# My new camera is no ridgid!



## Workhorseplmg (Apr 10, 2013)

Over the holidays I ordered a sewer camera from pro built tools and I'm not disappointed after 2 jobs with it. It's the PB2400ES. $3000 for 200' camera, monitor, and locator. It's not self leveling and no footage counter, no recording (can be added). All in all I think it's an alright camera for me since it's not used daily. 5 year warranty supposedly and free camera head replacement 1 time. 
Time will tell how well it holds up. The one very irritating thing is the picture goes fuzzy with the sonode on. 
When this ones takes a dump I'll probably just grit my teeth and buy a ridgid. 
I was impressed with how far I was able to push it, over 150' through cast iron.
I'll keep the zone updated as to its quality.


----------



## wyrickmech (Mar 16, 2013)

Workhorseplmg said:


> Over the holidays I ordered a sewer camera from pro built tools and I'm not disappointed after 2 jobs with it. It's the PB2400ES. $3000 for 200' camera, monitor, and locator. It's not self leveling and no footage counter, no recording (can be added). All in all I think it's an alright camera for me since it's not used daily. 5 year warranty supposedly and free camera head replacement 1 time. Time will tell how well it holds up. The one very irritating thing is the picture goes fuzzy with the sonode on. When this ones takes a dump I'll probably just grit my teeth and buy a ridgid. I was impressed with how far I was able to push it, over 150' through cast iron. I'll keep the zone updated as to its quality.


 pictures please I think I was looking at one similar to the one you bought.


----------



## Workhorseplmg (Apr 10, 2013)

It didn't come with a skid which I soon found out was dumb, so I bought a generic skid on eBay. I'm going to get either the laptop set up or sd card recorder ($150 each) if it holds up. I think you can buy a self leveling camera head for $1250 or $1500.


----------



## Unclog1776 (Feb 5, 2013)

Self leveling has a lot shorter life IMO but can be handy for locate jobs with a lot of turns.


----------



## Paul4813 (Nov 28, 2015)

How did you get that price. I see on the website it's about that cost for just the camera and monitor but not the locator. Were you able to make a deal. Equipment looks Great! Hopes it works well for you


----------



## Workhorseplmg (Apr 10, 2013)

I've never used a locator before and the book that came with the set up was piss poor. The locator is probably not the best as it will have full signal in a 3 x 3 area so not pinpoint accuracy. 

The only camera I've ever used belongs to a town I work in and it's B&W with a huge weight as a skid.
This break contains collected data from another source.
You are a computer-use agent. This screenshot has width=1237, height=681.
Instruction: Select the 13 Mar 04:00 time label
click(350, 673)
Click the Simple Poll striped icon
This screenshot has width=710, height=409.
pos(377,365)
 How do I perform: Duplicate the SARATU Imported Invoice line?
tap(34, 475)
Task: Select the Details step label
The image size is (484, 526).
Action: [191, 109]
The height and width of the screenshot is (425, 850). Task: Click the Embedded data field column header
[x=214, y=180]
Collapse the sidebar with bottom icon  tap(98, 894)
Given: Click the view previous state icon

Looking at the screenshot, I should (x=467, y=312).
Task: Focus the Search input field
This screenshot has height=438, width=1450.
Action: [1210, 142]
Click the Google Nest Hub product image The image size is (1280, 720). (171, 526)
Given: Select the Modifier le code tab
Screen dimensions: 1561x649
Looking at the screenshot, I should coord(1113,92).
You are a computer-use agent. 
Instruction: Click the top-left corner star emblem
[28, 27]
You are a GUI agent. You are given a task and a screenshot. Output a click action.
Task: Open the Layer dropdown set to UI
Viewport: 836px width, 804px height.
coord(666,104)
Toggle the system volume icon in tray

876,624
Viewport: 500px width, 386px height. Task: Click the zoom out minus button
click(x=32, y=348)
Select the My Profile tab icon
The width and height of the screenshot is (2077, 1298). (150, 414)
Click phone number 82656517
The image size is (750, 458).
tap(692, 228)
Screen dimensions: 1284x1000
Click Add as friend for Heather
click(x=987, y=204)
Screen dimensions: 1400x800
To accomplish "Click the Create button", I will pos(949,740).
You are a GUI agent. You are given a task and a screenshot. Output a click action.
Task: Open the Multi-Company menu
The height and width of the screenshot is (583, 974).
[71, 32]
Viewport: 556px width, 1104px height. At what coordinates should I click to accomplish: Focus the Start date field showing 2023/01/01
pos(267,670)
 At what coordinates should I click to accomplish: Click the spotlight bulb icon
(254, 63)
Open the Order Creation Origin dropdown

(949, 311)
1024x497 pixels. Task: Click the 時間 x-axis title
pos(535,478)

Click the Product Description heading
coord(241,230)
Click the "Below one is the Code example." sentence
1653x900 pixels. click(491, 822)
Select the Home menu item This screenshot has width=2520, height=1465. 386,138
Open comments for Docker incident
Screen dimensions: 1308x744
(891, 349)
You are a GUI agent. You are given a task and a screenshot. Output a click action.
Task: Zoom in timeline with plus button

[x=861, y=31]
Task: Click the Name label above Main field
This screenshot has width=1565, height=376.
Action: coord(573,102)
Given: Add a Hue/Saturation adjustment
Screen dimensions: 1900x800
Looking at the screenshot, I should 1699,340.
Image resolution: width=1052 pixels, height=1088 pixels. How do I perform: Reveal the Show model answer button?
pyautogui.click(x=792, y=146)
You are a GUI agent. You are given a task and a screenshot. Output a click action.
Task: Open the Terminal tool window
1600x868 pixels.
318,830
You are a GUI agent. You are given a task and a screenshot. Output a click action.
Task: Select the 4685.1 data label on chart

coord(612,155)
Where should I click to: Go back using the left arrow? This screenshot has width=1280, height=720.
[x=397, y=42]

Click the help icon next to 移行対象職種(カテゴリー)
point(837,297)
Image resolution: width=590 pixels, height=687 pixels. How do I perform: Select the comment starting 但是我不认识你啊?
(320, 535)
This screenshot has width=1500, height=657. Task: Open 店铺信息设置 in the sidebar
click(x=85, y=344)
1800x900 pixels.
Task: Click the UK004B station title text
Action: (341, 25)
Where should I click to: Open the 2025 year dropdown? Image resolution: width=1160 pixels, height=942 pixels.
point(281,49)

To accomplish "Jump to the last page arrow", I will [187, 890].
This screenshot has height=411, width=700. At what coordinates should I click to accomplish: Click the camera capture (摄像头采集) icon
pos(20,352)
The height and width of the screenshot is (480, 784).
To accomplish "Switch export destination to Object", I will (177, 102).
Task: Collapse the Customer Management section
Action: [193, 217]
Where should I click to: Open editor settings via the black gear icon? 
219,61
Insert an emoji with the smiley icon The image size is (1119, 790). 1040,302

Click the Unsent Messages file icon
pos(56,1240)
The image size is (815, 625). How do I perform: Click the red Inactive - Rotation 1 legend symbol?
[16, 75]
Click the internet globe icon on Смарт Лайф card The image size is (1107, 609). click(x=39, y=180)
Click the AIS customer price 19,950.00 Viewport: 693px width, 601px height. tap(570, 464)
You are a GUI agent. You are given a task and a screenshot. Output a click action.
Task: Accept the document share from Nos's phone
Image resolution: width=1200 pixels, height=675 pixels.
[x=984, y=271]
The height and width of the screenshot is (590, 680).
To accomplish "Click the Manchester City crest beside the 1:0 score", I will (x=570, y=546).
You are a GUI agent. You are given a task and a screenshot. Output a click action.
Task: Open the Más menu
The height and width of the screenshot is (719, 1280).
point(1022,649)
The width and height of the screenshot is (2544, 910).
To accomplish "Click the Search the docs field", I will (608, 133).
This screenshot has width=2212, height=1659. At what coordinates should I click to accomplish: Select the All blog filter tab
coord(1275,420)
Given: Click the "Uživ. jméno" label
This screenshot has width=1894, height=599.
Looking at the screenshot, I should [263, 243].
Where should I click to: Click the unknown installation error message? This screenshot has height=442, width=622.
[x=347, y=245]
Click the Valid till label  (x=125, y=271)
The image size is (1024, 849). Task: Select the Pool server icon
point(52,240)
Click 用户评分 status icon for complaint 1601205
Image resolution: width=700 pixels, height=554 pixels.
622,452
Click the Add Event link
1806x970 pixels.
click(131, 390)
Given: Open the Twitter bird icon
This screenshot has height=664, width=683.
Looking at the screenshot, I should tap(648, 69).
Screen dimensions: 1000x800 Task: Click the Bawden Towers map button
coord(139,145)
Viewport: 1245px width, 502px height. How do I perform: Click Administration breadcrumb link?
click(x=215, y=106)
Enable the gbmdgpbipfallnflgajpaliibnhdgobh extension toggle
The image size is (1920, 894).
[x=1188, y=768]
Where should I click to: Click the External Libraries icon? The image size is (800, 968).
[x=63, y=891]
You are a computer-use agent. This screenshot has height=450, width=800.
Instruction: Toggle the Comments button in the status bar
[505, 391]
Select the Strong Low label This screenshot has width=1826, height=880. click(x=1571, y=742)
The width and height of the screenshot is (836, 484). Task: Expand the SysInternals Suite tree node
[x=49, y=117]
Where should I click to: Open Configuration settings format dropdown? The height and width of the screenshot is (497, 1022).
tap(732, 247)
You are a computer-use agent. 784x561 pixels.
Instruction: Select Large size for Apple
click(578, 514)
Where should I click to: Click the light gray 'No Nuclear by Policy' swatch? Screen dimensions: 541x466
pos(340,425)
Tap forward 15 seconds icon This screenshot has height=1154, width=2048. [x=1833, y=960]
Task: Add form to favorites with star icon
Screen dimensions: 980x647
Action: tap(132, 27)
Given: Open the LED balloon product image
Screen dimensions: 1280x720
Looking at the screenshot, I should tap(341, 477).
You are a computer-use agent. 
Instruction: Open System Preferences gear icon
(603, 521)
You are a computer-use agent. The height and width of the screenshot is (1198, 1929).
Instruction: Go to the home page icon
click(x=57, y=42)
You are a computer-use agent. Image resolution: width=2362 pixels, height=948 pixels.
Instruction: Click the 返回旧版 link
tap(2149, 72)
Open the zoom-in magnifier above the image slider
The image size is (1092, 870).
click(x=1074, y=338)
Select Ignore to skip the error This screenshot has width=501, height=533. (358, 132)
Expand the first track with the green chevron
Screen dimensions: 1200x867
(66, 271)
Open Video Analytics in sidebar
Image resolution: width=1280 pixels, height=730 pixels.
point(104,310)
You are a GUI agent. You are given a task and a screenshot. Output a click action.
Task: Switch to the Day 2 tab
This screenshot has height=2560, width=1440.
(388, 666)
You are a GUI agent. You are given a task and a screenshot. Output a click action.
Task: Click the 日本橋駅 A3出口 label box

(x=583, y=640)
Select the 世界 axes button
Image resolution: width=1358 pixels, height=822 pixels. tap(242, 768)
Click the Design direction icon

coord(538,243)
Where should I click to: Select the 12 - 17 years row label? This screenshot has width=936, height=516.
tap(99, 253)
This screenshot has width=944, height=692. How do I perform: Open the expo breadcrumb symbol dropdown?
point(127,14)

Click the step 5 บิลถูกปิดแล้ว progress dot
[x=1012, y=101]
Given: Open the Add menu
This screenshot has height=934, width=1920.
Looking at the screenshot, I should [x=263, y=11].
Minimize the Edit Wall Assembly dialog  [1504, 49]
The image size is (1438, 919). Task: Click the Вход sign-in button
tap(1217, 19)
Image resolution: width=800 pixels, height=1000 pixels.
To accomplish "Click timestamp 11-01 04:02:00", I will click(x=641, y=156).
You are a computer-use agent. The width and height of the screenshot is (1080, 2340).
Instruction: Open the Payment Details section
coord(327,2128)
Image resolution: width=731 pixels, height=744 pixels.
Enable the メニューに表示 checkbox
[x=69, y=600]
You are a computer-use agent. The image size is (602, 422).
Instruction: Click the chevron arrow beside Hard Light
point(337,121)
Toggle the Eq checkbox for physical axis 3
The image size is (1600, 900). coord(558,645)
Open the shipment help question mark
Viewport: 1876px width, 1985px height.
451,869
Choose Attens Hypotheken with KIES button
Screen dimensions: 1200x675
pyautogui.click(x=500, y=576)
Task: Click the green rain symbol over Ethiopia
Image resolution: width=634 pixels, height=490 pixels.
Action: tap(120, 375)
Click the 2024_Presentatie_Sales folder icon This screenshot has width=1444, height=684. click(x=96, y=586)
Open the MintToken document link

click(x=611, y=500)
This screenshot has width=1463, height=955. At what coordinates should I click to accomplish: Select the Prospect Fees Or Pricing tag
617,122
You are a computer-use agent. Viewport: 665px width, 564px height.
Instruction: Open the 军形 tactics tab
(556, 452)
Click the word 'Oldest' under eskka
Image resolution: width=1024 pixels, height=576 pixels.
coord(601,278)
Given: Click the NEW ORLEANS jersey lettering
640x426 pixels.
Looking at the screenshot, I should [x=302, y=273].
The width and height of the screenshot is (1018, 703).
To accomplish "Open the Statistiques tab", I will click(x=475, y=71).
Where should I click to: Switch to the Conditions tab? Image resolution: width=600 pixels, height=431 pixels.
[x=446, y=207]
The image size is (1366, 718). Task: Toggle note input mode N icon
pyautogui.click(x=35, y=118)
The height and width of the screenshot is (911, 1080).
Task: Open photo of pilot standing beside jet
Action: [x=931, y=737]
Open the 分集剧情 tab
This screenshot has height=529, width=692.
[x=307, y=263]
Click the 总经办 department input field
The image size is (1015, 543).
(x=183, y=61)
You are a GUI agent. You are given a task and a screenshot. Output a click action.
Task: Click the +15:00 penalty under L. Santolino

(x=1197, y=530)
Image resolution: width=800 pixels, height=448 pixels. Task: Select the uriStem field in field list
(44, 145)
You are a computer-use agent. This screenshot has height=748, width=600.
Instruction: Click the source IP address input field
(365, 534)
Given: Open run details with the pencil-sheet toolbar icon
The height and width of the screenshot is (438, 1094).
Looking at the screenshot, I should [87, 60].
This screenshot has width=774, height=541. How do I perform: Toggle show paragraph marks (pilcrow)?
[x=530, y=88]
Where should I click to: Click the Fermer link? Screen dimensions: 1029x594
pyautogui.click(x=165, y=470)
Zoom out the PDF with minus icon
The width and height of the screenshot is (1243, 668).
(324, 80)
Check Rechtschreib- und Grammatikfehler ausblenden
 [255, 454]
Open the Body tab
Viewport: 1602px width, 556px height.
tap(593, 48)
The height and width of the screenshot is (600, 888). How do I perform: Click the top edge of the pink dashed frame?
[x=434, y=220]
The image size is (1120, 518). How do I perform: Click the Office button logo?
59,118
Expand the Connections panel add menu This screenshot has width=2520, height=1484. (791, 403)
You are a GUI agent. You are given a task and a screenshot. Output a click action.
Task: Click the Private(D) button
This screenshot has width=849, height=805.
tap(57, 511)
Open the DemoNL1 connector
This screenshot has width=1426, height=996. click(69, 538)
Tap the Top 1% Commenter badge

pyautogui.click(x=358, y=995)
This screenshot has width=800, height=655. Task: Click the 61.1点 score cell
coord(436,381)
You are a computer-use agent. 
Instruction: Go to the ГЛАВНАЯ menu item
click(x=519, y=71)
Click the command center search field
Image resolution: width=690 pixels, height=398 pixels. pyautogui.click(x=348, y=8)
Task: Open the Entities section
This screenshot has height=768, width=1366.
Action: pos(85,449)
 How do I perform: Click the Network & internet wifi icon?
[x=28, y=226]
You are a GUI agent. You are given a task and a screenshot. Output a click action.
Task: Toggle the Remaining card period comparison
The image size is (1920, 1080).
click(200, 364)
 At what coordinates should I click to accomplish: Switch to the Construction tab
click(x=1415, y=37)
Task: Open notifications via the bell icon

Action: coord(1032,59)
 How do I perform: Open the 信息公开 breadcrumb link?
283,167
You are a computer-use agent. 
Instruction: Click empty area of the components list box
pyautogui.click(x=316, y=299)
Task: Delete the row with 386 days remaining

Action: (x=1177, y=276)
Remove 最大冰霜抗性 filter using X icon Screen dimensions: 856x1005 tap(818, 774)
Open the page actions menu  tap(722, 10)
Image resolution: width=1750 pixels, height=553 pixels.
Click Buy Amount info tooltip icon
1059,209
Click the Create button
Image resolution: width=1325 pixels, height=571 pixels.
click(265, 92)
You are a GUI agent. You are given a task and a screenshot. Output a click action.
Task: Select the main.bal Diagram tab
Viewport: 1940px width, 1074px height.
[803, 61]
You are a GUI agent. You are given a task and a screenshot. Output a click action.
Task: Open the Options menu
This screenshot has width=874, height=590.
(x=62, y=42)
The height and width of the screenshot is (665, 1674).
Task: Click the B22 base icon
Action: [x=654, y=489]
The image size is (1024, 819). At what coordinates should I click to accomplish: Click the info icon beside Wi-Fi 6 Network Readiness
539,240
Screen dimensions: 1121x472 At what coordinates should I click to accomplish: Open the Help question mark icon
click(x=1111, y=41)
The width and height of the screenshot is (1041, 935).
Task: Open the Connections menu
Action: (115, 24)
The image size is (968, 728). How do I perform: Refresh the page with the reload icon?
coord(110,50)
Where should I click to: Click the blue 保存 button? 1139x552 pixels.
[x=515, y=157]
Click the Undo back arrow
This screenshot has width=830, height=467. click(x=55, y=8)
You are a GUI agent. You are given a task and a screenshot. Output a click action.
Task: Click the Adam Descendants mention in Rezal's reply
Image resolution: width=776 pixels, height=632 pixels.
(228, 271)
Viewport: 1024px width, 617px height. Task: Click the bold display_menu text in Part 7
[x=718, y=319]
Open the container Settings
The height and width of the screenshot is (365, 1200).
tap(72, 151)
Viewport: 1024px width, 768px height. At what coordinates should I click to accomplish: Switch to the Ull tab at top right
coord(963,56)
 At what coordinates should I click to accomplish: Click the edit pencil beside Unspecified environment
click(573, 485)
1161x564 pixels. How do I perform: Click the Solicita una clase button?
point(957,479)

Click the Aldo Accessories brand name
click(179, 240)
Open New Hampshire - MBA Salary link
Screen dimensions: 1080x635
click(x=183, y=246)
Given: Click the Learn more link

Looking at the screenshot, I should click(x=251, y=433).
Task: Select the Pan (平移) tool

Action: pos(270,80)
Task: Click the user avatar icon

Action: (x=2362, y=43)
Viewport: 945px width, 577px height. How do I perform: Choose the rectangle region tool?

So my experience is very limited, but I thought the picture quality was good, even after running through a couple bellies full of sludge.

I'm glad it has a sapphire lens because I think I would have broken the even still cheaper camera heads. One of the sewers I did had no hub cast assembled with concrete, lol. Needles to say I had to ram the camera a little to get through as the pipe had settled and concrete was partially blocking some of the joints.


----------



## Workhorseplmg (Apr 10, 2013)

Paul4813 said:


> How did you get that price. I see on the website it's about that cost for just the camera and monitor but not the locator. Were you able to make a deal. Equipment looks Great! Hopes it works well for you


 I bought it on eBay from socalsewerequipment. It was on sale from 4299 to 2999 over Christmas. I believe they are pro built. I just looked and they have 2 on there on bid only.


----------



## plbgbiz (Aug 27, 2010)

It will be good o get current feedback on this setup. They've had a bad rep. In the past. Keep us posted.


----------



## plungerboy (Oct 17, 2013)

I think the footage counter will be important to you in the future. I would get some colored electrical tape and make some marks.


----------



## Workhorseplmg (Apr 10, 2013)

I read and figured out they had some bad rep after I already bought it. Judging by eBay feed back, they're good. We will see. The only reason I bought it was to expand my business. I do primarily new construction though when I started out on my own I did mostly service. I've never done much drain cleaning, and there's not a drain cleaner local except a friend of mine and he just does it on the side of his government job. In the spring summer and fall I need 3 guys, in the winter just 2 usually. I had a limited budget and needed certain other stuff to offer a more rounded out service, so it's a gamble.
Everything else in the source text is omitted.